Stored data
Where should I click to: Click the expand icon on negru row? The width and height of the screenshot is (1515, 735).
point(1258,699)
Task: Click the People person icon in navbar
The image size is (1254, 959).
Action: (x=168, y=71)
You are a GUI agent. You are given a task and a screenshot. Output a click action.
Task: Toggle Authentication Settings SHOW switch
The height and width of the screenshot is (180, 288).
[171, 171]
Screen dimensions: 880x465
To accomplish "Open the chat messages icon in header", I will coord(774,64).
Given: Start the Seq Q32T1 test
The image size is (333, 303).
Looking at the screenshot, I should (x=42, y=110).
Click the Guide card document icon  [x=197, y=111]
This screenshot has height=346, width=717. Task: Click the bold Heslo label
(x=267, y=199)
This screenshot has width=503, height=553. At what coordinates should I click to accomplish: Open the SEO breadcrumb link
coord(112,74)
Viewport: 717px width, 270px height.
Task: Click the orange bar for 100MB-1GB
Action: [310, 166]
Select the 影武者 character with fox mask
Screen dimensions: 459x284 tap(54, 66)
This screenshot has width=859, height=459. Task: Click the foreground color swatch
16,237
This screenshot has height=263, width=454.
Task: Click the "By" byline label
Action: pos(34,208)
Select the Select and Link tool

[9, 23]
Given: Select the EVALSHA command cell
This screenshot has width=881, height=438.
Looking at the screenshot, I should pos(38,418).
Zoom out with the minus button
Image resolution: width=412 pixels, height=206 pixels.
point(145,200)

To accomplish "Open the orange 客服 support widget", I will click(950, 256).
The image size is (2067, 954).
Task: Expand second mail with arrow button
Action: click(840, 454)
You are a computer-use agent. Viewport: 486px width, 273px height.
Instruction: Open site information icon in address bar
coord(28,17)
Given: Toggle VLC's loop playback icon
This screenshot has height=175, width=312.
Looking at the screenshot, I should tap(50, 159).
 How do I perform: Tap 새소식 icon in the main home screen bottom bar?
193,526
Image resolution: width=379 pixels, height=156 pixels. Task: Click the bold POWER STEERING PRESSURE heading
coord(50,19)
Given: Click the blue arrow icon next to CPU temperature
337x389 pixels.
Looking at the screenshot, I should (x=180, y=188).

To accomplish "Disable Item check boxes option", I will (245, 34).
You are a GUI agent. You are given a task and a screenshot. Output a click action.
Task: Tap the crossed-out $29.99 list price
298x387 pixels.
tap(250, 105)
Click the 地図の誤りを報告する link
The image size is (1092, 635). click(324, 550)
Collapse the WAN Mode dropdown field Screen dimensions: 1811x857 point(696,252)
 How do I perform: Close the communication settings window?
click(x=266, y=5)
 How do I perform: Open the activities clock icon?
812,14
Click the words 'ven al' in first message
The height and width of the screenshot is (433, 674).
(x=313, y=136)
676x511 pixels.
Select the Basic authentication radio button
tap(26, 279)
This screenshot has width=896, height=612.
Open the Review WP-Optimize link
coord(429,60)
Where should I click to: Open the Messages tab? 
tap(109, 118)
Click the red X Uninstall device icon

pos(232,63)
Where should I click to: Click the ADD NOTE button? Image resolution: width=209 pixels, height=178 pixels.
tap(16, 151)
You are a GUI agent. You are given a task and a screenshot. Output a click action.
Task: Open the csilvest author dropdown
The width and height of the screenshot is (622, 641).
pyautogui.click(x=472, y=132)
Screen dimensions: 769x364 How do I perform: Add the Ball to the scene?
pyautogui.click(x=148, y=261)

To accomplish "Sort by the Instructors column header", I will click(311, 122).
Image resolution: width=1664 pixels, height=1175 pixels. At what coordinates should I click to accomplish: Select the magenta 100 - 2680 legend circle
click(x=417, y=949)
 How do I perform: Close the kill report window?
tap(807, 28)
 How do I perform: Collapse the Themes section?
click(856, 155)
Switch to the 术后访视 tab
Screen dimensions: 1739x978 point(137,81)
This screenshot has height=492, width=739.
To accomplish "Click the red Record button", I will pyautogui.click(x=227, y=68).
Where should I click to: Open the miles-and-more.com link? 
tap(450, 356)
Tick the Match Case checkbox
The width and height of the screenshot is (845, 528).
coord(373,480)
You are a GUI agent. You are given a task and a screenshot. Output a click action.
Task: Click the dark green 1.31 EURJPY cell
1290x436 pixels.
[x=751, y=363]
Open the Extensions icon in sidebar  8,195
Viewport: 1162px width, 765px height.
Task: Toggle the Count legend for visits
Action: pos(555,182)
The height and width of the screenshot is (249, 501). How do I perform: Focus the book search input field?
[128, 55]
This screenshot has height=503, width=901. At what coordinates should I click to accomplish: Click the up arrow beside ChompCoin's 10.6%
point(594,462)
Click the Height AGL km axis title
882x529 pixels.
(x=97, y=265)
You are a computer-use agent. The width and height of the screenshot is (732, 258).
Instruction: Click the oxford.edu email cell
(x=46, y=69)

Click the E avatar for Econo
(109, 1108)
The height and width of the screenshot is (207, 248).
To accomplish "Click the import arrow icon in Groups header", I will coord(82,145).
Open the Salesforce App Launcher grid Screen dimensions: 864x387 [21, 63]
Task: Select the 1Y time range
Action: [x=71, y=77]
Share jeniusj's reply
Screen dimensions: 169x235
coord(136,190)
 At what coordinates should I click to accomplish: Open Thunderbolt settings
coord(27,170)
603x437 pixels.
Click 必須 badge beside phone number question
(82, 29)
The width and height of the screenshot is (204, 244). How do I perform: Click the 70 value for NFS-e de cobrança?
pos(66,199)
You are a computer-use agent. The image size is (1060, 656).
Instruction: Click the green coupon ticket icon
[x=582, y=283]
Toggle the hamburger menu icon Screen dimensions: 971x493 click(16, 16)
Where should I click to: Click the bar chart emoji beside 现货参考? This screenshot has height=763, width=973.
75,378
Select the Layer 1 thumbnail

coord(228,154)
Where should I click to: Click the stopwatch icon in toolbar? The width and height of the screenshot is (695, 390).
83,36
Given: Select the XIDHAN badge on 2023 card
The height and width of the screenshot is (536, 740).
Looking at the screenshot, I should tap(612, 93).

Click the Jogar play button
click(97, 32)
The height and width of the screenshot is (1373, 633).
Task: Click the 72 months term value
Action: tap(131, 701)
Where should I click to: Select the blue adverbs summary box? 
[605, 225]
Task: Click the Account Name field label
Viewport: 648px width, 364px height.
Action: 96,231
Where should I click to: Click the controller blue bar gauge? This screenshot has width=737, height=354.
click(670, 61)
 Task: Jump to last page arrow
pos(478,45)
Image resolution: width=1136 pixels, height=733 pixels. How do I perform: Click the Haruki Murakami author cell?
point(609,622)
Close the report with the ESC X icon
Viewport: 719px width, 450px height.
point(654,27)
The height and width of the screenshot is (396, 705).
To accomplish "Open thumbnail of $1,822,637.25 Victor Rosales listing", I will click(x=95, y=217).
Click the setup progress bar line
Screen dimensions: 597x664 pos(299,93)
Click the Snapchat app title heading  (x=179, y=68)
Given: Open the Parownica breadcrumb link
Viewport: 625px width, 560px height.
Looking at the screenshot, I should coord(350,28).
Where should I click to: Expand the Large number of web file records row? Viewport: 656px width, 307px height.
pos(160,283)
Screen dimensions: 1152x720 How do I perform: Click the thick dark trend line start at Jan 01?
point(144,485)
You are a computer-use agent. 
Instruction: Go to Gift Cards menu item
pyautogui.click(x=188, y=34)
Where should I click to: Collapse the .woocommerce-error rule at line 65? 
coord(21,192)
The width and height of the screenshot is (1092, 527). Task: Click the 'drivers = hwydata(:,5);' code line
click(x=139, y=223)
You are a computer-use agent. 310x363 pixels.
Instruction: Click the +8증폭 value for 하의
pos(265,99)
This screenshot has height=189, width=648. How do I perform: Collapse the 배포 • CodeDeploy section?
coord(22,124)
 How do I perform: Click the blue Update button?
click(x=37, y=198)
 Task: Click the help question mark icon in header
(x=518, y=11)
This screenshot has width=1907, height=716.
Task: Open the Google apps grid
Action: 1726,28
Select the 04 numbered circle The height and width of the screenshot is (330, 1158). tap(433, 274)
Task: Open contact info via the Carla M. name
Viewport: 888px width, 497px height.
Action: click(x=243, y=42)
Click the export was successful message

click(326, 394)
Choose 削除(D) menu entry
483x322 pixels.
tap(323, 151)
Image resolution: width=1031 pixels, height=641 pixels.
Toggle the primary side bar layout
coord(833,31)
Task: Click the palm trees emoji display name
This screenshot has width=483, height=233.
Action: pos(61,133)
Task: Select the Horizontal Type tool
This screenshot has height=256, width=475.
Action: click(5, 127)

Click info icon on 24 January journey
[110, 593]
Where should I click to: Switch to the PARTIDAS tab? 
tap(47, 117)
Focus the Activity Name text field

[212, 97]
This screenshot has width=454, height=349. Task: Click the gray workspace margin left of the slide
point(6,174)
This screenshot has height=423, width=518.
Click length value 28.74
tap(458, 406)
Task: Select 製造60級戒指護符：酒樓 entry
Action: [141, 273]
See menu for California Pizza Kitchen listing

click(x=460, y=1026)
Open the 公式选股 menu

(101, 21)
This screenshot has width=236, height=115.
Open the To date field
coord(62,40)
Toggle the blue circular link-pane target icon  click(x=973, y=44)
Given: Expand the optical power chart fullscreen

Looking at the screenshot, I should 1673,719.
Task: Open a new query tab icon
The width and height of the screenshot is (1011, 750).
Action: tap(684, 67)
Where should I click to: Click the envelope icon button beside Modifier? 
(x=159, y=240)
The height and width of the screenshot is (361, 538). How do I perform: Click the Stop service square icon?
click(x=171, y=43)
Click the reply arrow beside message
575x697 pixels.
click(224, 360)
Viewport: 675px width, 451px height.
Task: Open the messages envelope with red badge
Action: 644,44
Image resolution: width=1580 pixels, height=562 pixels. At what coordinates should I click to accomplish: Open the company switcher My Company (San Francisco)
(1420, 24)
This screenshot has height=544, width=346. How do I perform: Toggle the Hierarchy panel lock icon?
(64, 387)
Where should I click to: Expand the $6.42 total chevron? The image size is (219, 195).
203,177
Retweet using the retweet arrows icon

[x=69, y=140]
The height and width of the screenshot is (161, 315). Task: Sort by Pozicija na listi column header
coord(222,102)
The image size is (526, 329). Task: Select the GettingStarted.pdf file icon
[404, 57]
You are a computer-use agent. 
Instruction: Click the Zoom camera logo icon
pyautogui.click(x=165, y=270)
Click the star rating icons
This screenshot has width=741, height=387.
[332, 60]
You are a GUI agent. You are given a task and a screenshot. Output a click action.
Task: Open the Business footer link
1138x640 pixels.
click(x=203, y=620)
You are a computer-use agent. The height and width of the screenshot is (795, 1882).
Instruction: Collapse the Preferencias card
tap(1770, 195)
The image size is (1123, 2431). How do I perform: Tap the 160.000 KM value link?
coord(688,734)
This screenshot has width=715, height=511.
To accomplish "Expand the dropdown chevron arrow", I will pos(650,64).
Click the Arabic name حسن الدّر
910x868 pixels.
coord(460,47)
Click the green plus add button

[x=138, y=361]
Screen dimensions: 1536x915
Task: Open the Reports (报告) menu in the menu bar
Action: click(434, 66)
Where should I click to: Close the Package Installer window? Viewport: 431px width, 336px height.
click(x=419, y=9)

Task instructions:
Please report every line in the entries above that holds the string "dropdown".

Task solution:
Collapse the WAN Mode dropdown field Screen dimensions: 1811x857 point(696,252)
Task: Open the csilvest author dropdown
To accomplish "Expand the dropdown chevron arrow", I will pos(650,64).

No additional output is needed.